*** Dataset extract ***
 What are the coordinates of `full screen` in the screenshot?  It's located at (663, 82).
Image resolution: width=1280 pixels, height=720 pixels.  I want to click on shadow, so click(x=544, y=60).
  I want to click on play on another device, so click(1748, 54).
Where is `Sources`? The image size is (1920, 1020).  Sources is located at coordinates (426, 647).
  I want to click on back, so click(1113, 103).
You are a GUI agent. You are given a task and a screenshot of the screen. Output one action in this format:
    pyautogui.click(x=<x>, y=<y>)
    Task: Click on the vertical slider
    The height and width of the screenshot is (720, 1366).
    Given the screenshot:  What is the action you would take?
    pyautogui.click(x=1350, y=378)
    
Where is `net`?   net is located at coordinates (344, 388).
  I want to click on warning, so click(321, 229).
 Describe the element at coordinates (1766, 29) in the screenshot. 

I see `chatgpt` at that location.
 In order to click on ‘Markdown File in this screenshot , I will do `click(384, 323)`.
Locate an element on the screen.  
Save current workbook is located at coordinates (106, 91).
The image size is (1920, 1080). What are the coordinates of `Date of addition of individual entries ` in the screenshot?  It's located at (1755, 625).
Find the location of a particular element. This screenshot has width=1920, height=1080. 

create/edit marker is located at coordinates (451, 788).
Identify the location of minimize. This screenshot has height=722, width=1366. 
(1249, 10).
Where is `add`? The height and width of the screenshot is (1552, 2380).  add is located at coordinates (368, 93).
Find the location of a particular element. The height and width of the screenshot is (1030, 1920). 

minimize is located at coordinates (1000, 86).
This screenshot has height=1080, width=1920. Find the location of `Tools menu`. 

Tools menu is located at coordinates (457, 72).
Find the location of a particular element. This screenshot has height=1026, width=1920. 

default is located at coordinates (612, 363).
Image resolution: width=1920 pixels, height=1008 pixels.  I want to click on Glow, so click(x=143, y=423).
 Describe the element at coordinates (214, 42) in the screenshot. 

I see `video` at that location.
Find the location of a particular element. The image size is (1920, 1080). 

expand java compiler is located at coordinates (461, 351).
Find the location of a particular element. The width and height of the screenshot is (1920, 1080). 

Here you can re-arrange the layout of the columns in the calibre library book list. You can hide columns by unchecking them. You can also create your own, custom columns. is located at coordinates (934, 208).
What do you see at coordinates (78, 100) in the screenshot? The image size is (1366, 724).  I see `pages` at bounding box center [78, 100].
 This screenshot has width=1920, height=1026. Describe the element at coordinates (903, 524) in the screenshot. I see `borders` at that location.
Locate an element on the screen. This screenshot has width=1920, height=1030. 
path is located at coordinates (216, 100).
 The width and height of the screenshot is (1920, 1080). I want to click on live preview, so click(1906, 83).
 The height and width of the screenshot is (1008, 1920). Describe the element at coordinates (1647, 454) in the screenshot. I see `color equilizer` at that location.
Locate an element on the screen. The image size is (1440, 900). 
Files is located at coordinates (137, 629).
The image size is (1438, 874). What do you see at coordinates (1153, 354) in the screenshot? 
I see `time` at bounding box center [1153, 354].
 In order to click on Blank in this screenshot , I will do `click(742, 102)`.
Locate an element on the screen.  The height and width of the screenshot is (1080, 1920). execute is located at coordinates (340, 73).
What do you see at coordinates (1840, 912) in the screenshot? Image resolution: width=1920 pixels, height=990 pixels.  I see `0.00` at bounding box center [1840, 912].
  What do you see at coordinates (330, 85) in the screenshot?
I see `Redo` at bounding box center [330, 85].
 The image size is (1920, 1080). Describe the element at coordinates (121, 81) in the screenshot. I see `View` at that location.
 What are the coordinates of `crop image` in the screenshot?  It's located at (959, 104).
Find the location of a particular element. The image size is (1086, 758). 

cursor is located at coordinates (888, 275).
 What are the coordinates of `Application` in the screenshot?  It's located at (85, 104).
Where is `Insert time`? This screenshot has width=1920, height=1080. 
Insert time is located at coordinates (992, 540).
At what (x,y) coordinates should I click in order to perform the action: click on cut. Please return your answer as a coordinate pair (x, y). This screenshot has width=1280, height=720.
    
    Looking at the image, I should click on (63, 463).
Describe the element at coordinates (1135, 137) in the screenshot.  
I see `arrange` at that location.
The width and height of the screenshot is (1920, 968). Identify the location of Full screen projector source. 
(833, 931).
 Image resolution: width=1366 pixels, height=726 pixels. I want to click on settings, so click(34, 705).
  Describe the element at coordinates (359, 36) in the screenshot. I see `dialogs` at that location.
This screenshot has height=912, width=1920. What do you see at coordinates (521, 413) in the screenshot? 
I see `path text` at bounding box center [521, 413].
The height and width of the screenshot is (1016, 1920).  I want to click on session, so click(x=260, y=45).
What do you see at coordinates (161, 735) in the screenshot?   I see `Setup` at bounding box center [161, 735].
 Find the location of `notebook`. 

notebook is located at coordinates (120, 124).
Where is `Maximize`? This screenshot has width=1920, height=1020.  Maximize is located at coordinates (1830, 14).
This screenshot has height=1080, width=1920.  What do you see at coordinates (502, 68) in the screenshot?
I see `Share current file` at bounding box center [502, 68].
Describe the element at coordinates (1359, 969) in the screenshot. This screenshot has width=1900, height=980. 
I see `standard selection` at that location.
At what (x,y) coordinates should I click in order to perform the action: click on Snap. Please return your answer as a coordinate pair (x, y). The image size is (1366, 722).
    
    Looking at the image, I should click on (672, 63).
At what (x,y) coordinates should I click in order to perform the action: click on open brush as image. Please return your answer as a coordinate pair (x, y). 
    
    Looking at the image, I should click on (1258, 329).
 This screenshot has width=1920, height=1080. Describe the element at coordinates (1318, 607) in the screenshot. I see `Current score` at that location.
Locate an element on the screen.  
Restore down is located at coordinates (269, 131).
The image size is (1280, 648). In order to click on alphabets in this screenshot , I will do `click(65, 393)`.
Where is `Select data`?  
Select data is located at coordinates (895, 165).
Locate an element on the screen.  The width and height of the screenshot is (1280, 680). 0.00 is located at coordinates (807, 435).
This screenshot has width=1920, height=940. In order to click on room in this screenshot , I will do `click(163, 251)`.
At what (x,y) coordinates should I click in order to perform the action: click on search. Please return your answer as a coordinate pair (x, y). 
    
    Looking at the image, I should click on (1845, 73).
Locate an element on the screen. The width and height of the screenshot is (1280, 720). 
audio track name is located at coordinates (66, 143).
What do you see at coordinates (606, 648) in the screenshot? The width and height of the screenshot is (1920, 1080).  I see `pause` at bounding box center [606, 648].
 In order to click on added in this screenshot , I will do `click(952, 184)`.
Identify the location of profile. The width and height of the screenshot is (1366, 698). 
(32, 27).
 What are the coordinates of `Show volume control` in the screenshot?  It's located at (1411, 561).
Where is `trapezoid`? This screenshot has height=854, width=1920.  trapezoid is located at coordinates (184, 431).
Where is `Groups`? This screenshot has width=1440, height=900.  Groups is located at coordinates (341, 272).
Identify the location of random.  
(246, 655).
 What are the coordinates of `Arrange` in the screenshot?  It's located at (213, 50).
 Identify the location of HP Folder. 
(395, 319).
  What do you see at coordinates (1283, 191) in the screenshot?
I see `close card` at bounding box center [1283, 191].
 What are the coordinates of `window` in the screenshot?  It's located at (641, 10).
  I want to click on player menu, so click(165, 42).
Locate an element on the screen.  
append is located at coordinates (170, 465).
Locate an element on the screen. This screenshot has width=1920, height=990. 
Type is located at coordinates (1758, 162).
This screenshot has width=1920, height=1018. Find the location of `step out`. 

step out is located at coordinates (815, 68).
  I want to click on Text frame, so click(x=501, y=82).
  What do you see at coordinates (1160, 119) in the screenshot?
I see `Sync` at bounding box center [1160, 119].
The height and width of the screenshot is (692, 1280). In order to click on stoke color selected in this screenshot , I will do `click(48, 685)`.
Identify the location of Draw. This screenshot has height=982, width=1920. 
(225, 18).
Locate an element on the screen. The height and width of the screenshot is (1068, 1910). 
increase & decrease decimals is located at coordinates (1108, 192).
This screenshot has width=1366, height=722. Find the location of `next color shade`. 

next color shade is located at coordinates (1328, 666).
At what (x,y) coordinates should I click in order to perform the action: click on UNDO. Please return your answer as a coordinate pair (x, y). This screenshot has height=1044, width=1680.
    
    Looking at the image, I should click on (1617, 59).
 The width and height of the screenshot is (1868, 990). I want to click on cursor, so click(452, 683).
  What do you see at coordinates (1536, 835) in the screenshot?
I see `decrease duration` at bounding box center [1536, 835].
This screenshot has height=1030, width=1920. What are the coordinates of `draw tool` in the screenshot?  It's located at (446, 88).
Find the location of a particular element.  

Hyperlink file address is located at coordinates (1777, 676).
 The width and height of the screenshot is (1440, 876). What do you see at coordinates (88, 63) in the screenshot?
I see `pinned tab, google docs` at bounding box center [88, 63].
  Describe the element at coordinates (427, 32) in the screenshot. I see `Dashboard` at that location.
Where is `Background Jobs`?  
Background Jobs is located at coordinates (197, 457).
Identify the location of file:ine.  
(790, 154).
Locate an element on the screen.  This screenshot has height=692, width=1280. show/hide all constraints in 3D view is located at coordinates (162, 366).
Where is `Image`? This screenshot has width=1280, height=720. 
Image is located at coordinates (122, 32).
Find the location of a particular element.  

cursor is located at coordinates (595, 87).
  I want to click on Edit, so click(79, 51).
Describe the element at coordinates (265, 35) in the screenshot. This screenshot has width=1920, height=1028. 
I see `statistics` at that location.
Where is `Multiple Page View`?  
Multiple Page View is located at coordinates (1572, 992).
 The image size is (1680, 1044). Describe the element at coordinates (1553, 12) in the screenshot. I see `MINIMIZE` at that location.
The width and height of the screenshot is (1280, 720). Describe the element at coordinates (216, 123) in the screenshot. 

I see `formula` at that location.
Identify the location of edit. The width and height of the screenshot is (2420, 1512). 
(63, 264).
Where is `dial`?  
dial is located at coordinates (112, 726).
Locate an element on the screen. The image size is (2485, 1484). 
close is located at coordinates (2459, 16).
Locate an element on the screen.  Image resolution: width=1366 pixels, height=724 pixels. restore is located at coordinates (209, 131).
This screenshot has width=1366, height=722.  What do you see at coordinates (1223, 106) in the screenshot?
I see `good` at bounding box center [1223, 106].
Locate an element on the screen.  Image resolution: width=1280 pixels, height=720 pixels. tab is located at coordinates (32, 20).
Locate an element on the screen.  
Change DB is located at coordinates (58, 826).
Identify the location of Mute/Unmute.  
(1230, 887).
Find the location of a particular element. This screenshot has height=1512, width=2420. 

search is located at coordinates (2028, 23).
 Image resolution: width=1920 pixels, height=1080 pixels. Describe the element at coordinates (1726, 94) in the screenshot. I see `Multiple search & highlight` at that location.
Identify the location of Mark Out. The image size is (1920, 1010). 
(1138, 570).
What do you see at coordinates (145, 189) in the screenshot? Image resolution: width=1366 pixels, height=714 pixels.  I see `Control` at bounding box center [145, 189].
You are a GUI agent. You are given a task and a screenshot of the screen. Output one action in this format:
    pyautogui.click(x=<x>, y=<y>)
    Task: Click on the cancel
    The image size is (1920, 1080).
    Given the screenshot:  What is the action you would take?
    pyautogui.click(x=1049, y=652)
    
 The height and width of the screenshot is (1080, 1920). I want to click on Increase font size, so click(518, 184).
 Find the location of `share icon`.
***
_Aim of the exercise:_
Please rewrite the material starting at the line containing "What do you see at coordinates (1283, 191)" and ending at the line containing "center [1160, 119].", with "window" changed to "pane" and everything else left as it is.

_Task output:_
  What do you see at coordinates (1283, 191) in the screenshot?
I see `close card` at bounding box center [1283, 191].
 What are the coordinates of `pane` in the screenshot?  It's located at (641, 10).
  I want to click on player menu, so click(165, 42).
Locate an element on the screen.  
append is located at coordinates (170, 465).
Locate an element on the screen. This screenshot has width=1920, height=990. 
Type is located at coordinates (1758, 162).
This screenshot has width=1920, height=1018. Find the location of `step out`. 

step out is located at coordinates (815, 68).
  I want to click on Text frame, so click(x=501, y=82).
  What do you see at coordinates (1160, 119) in the screenshot?
I see `Sync` at bounding box center [1160, 119].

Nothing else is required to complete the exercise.